Resultados Promissores na Luta Contra o Câncer de Pele
Uma pequena pesquisa clínica revelou que vacinas personalizadas baseadas em mRNA contra cânceres de pele de alto risco reduziram o risco de recidiva e morte em quase 50% ao longo de cinco anos. Esses dados foram divulgados pela Moderna e pela Merck, farmacêuticas responsáveis pelo desenvolvimento da vacina experimental chamada intismeran autogene (mRNA-4157 ou V940).
Detalhes do Estudo
A pesquisa, que encontra-se na fase 2 de testes, incluiu 157 pacientes diagnosticados com melanoma em estádio 3 ou 4, que apresentavam alto risco de recidiva após a remoção cirúrgica. O tratamento padrão para prevenir a recidiva após tais cirurgias é a imunoterapia, como o uso do medicamento Keytruda (pembrolizumab) da Merck. Este medicamento atua permitindo que células imunológicas, especialmente os linfócitos T, ataquem e eliminem células cancerígenas, algo que elas fazem normalmente.

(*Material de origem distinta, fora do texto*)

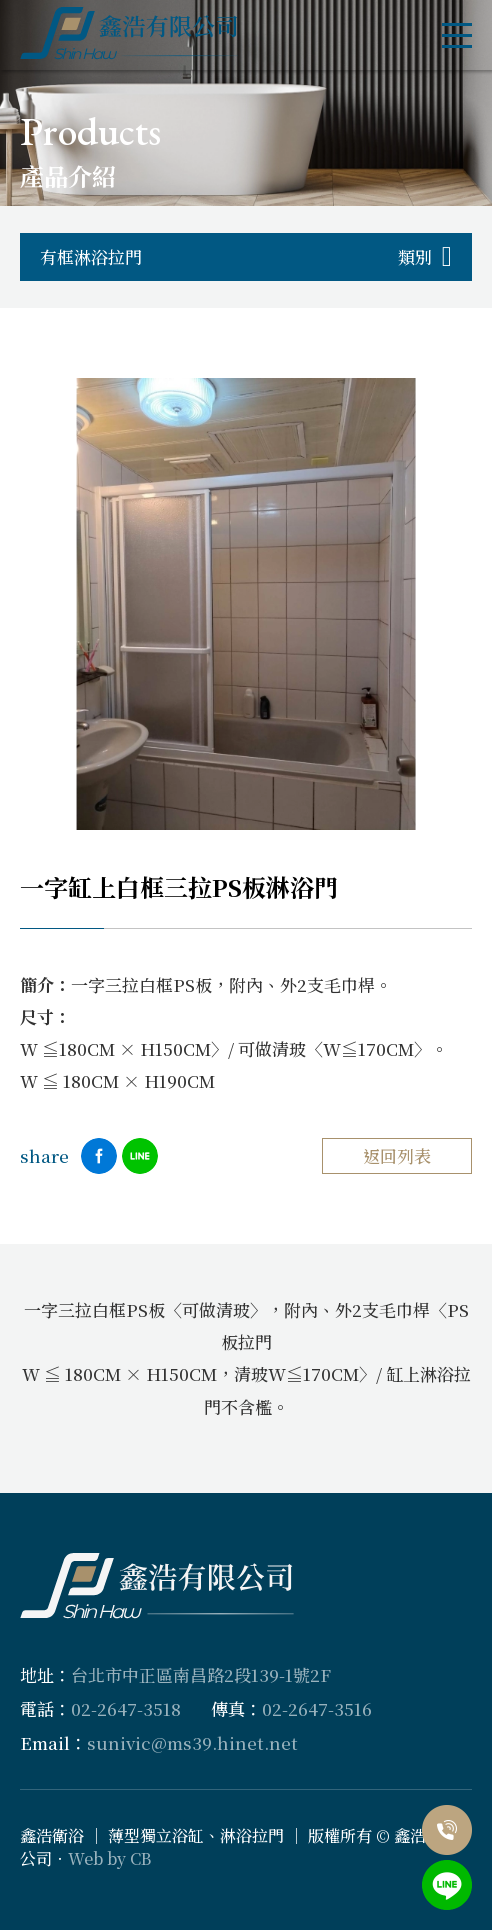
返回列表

No entanto, em vários tipos de câncer, incluindo o melanoma, as células cancerígenas podem se ligar a receptores nas células T (receptores PD-1), o que inibe sua função. O Keytruda atua bloqueando esses receptores, impedindo que as células tumorais se fixem e mantendo as células T ativas para combater o câncer.
Comparação dos Tratamentos
Durante o estudo, todos os 157 pacientes receberam tratamento com Keytruda. Contudo, eles foram randomizados em uma proporção de 2:1, onde alguns também receberam as vacinas personalizadas baseadas em mRNA. Essas vacinas foram adaptadas especificamente para cada paciente, incorporando instruções genéticas para construir até 34 marcadores únicos das células cancerígenas mutadas. Após a aplicação, as células saudáveis do paciente produziriam esses marcadores, treinando os linfócitos T para identificarem e atacarem as células tumorais.
Dados prévios do estudo relataram que 107 participantes receberam tanto a vacina mRNA quanto o tratamento com Keytruda, enquanto os restantes 50 receberam apenas o Keytruda. No acompanhamento de dois anos, 24 dos 107 (22%) que receberam a vacina experimental e Keytruda apresentaram recidiva ou morte, em comparação com 20 dos 50 (40%) que apenas utilizaram o Keytruda, resultando em uma redução de risco de 44%.
Efeitos Colaterais e Implicações Futuras
No acompanhamento de cinco anos, a Moderna e a Merck informaram que a redução do risco foi de 49%, mantendo-se também próxima do percentual apresentado no acompanhamento de três anos. Quanto aos efeitos colaterais, as empresas afirmaram que pouco havia mudado em relação às análises anteriores; os eventos adversos foram semelhantes entre os dois grupos, destacando fadiga, dor no local da injeção e calafrios como os principais efeitos observados.
“Os resultados destacam o potencial de um benefício prolongado da vacina combinada com Keytruda em pacientes com melanoma de alto risco”, afirmou Kyle Holen, vice-presidente sênior da Moderna.
Ele também destacou que a pesquisa ilustra o grande potencial do mRNA na oncologia, com a empresa já promovendo mais oito estudos clínicos nas fases 2 e 3 visando vacinas mRNA para diversos outros tipos de câncer, incluindo pulmão, bexiga e rim.
Contexto Político e Desafios
Apesar dos resultados promissores, as conclusões definitivas só poderão ser tiradas após a publicação dos dados completos do estudo. As vacinas estão sendo desenvolvidas em um ambiente político que é hostil às vacinas mRNA. O Secretário da Saúde anti-vacinas, Robert F. Kennedy Jr., tem feito críticas contundentes contra as vacinas mRNA para COVID-19, fazendo afirmações falsas sobre sua segurança e eficácia.
Em agosto, Kennedy cancelou unilateralmente um financiamento de US$ 500 milhões para o desenvolvimento de vacinas baseadas em mRNA contra doenças que representam ameaças pandêmicas.